======== Records to use

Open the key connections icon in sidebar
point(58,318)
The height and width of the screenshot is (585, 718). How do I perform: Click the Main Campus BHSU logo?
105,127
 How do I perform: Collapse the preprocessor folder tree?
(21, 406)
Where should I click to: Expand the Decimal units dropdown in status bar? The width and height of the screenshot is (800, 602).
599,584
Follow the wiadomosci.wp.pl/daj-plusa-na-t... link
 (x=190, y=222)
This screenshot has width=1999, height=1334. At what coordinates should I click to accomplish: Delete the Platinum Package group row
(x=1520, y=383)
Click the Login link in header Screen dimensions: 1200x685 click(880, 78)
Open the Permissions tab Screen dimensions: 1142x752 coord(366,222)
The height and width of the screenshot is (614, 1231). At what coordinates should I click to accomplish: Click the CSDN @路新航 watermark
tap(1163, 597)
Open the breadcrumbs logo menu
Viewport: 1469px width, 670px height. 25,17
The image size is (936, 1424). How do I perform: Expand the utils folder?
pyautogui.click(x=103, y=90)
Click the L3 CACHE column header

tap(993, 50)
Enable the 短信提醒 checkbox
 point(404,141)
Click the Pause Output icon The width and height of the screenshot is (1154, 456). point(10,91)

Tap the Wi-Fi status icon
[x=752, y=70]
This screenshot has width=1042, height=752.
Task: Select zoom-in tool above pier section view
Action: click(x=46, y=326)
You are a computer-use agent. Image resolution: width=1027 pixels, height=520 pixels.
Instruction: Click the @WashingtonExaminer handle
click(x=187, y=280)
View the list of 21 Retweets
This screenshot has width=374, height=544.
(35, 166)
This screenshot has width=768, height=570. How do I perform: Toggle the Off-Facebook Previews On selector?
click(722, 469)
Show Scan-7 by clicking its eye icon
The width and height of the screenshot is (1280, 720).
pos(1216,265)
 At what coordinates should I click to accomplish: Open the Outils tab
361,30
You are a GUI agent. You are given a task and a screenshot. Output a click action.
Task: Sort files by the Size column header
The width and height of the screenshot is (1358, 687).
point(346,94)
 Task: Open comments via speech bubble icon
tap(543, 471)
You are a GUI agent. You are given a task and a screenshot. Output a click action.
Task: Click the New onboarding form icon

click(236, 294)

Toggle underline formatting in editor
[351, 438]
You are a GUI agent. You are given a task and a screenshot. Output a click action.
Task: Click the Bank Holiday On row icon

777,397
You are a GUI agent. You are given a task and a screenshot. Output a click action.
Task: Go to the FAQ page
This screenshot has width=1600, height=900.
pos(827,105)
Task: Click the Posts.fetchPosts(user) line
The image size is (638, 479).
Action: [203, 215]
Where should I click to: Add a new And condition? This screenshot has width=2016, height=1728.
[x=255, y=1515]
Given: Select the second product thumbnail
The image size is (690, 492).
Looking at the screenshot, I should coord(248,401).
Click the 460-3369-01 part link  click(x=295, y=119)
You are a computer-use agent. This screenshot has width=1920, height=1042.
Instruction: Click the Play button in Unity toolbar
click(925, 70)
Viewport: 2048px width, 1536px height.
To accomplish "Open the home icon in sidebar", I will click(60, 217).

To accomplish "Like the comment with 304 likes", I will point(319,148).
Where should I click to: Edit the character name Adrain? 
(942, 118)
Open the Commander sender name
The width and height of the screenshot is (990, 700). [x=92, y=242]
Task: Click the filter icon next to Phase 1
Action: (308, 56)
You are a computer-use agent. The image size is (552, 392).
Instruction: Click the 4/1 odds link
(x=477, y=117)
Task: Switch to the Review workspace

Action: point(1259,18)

================

#### [Task requirements]
Bring together each line above where the string "dimensions" turns up.

#### [Response to the exercise]
Click the Login link in header Screen dimensions: 1200x685 click(880, 78)
Open the Permissions tab Screen dimensions: 1142x752 coord(366,222)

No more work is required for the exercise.